Thank you again for providing me with the information to obtain a new client.  I submitted two candidates today.  Both are interviewing next week.  I will email you and let you know how these go and if i fill the position i will be sure to let you know so you can send me further opportunities to build me desk.  I am genuinely grateful for your assistance.  May the reruiting gods smile on your bot .

It is so great to be the "wrong", "right" person.

 

Comment by Megan Flynn on February 18, 2012 at 2:36pm

I was actually considering sending Kelly's until I read your response Sandra -- LOVE it! I wish people like this didn't exist. It makes it that much harder on the good ones!

Comment by Marley on February 20, 2012 at 10:34am

Thank you for sharing this, feels like I've been seeing more and more emails like this lately.  Shared this with my team as an example of what NOT to do, with the added motivation of "do YOU want to end up on a recruiting blog?" :)

Comment by Sandra McCartt on February 20, 2012 at 12:50pm
@Marley I call that the "let me show you how to be a "star" speech. Course it's kind of like the guy who picked up the elephant poop in the circus. He did a really crappy job but wouldn't quit because he didn't want to leave show business.

We are and will see more of this because of the misguided thought process that getting your name out there in any way possible is "branding". Well this one and all those automated tweeters who "data dump" bulk emails and a string of tweets on every available space are certainly branding themselves as the dumbest nerd in the jungle. It never occurs to them when they are tapping away in their little bubble that what they are emailing and tweeting is making a complete fool of themselves.

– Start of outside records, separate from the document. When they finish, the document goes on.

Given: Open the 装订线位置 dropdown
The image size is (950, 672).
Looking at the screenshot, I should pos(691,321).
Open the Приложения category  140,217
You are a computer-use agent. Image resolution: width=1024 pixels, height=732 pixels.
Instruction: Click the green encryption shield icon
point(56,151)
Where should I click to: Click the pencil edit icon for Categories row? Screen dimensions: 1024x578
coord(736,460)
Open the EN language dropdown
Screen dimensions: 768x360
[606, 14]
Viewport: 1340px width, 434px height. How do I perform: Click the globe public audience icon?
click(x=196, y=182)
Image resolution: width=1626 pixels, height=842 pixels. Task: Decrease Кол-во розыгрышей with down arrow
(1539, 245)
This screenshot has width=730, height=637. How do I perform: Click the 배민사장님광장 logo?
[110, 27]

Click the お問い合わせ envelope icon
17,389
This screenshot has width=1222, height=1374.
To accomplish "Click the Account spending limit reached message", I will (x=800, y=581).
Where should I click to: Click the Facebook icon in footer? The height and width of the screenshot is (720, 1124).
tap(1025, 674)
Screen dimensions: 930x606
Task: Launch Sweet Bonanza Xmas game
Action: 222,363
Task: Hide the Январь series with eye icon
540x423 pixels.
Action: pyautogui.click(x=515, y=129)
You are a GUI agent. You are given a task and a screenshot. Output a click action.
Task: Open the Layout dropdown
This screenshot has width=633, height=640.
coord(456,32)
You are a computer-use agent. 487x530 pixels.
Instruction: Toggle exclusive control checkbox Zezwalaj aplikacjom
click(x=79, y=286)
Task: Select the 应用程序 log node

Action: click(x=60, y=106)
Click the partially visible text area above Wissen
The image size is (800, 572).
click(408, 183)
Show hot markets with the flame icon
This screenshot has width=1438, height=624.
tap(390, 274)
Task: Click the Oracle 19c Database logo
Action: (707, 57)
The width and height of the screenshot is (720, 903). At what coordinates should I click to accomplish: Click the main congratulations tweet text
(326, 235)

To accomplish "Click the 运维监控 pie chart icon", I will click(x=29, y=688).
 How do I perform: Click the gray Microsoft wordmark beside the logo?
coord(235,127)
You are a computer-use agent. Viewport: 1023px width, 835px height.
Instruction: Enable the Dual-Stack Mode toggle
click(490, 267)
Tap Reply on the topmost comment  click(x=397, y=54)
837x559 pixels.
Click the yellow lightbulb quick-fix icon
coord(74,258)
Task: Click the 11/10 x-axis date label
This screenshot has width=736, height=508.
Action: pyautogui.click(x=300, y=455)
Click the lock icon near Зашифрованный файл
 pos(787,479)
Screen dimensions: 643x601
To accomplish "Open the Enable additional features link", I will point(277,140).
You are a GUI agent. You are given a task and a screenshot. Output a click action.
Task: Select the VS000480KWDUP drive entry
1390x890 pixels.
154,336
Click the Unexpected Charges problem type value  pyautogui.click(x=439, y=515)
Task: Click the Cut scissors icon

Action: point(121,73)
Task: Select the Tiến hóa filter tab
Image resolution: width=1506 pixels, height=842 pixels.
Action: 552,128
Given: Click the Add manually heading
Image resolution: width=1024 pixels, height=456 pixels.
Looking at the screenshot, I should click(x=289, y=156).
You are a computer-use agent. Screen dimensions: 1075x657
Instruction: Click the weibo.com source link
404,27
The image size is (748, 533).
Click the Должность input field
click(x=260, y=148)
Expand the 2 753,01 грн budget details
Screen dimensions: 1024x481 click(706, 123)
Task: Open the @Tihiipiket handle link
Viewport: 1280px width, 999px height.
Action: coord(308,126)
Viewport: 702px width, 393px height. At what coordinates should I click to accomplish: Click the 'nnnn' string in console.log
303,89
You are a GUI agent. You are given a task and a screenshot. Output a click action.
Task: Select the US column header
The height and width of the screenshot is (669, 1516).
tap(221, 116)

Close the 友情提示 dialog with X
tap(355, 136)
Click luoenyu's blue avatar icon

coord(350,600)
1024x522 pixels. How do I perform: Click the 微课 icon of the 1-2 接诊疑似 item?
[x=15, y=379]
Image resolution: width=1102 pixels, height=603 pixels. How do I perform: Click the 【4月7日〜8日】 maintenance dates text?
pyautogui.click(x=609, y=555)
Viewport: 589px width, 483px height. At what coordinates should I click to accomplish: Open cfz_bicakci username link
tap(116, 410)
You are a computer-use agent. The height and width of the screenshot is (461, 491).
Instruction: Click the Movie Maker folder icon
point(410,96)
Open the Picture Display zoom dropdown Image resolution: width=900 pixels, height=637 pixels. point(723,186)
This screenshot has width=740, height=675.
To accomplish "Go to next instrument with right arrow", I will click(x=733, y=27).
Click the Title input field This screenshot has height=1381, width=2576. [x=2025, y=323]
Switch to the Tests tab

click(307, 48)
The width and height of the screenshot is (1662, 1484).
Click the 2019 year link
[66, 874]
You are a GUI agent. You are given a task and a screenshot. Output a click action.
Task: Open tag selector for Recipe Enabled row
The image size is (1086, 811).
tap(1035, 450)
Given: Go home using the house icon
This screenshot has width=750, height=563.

I guess the good thing about it is..we know who they are and we know to stay away from them. Don't think for one minute that candidates are stupid enough to buy into this garbage. All it takes is one email like this for a candidate to feel th same way we do.

Brand that, Bear Hugger.
Comment by Trish Ferrett on February 21, 2012 at 10:18am

Whoa...  is it at all possible that the aforementioned offender simply made a mistake?  Gracious... let any of us in this forum without the sin of a stupid e-mail blunder cast the first stone.  In my 15 years of recruiting, I've made mistakes.  BIG ones.  Get a grip, folks.  True, we are all challenged to be super efficient, super perfect, super... in each and every way.  However, dear recruiters, we are all... and I DO mean ALL, human beings. 

Also...  you should be cautious to never, ever, ever, ever, ever (gasp!) EVER... burn a bridge, particularly in this profession.  One smarmy email could really limit your career options when you need them most.

That being said... how about a gracious, but direct: 

Dear colleague,  I appreciate your kind email, however, I do believe that this must have been sent in error as I too, am a recruiting professional.  If there is any way that I may be of assistance in your search, please let me know as I am always willing to network--even if this position is not in my field of expertise.  Kind Regards, XXXXX 

Let's be kind... and professional... and not catty. 

Comment by Sandra McCartt on February 21, 2012 at 10:47am
Very PC Trish and perhaps a lot to be said along that line, however, when you have received and your candidates have received 50 of these automated and totally impersonal bulk emails it is clear that it was not a mistake made by a person to person communication.

As to burning bridges. In this industry it is prudent to burn bridges with email spammers ,lest we be identified with them. In my book they are in fact not a "dear colleague". They are a blight on our industry and should be called out for bad business practices.

Being kind and gracious has it's place but not toward those who foul the nest. Sorry I totally disagree with offering to network with spammers who make recruiters look like fools.